> [TASK TO CARRY OUT]
Below, locate the line that contains "Given: View the 11.4K Following list". Repeat exactly from that line to the line that contains "This screenshot has width=866, height=415.", inclusive, leaving out the pictures.

Records from a collection
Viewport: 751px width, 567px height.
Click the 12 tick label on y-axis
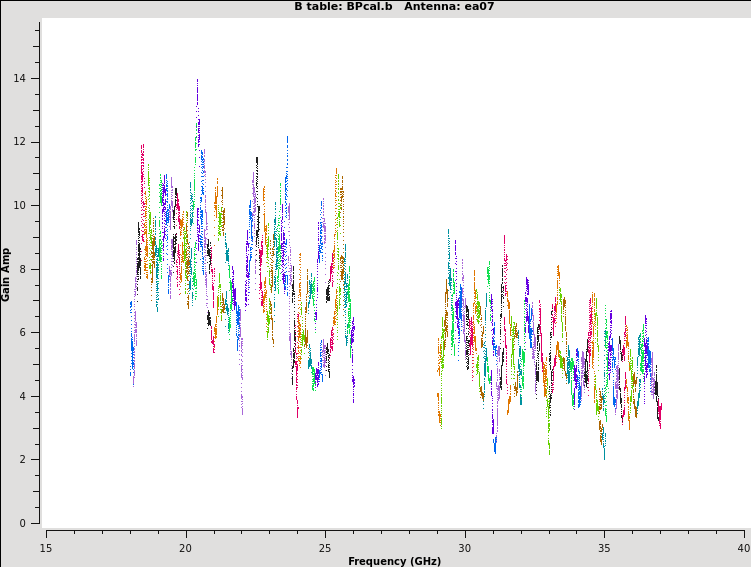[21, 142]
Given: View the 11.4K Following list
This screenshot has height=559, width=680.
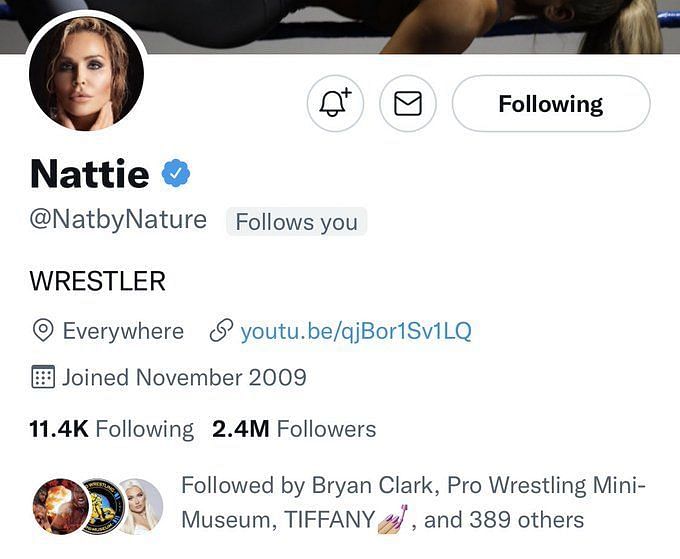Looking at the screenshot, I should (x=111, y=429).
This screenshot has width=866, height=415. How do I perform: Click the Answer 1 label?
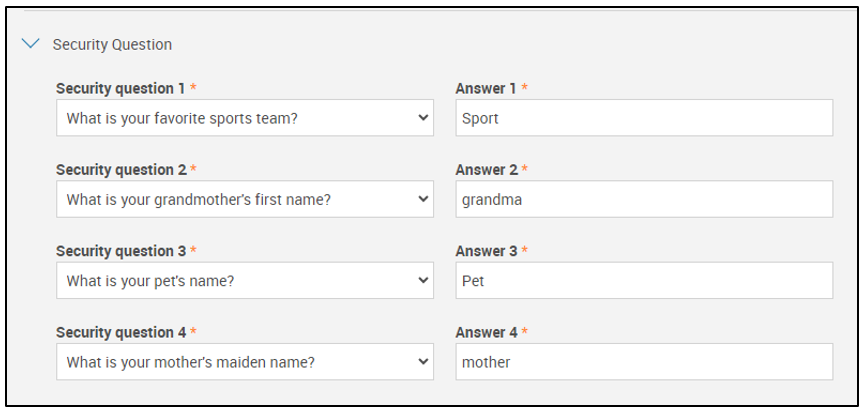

...

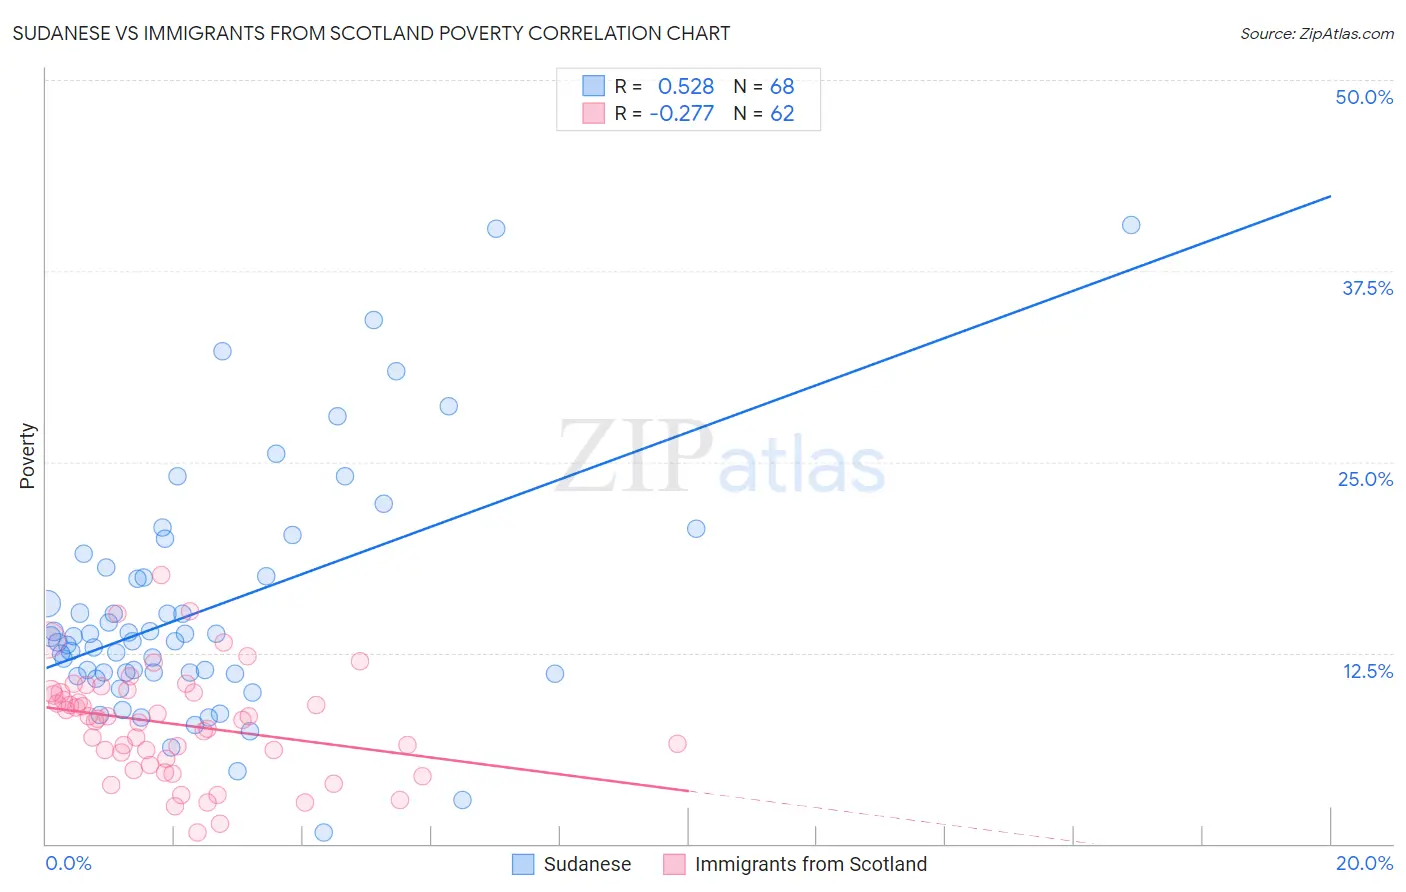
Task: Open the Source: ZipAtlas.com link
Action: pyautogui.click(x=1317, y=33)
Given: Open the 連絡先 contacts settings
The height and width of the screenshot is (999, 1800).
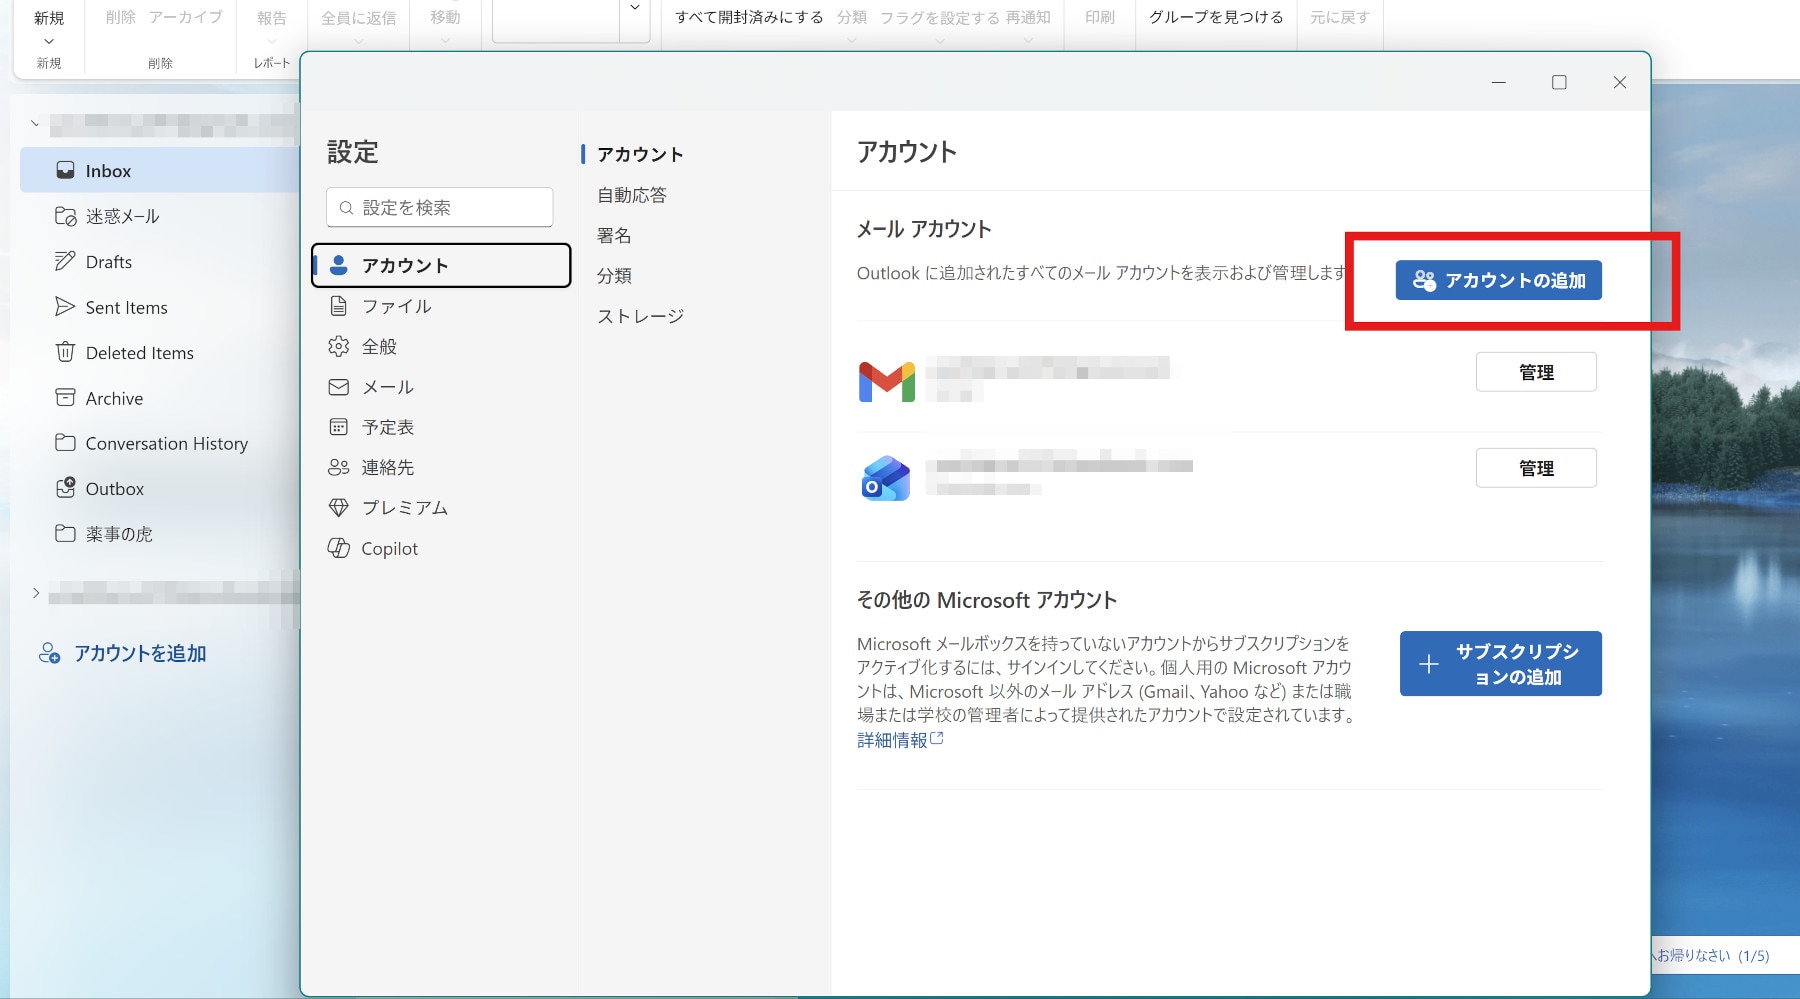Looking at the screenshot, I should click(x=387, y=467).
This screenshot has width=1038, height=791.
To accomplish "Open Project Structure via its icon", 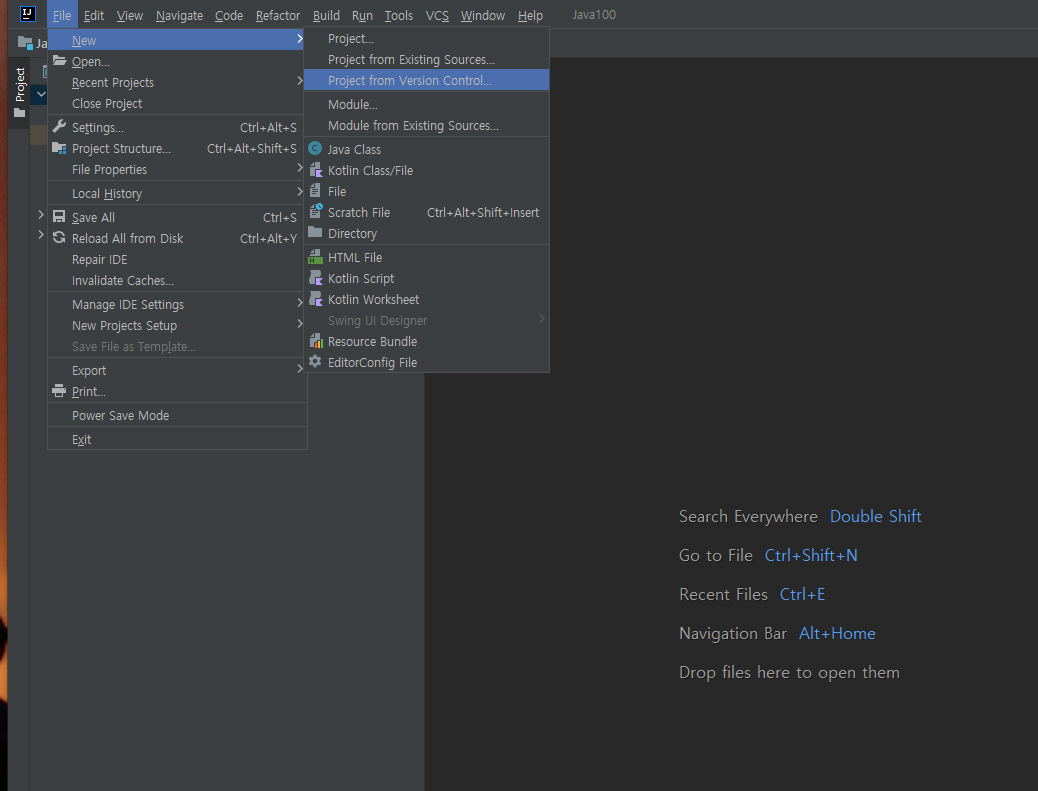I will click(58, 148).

> [SOLUTION TO THE PROBLEM]
Given: View the 11.4K Following list
This screenshot has height=559, width=680.
Looking at the screenshot, I should (x=111, y=429).
This screenshot has width=866, height=415. How do I perform: Click the Answer 1 label?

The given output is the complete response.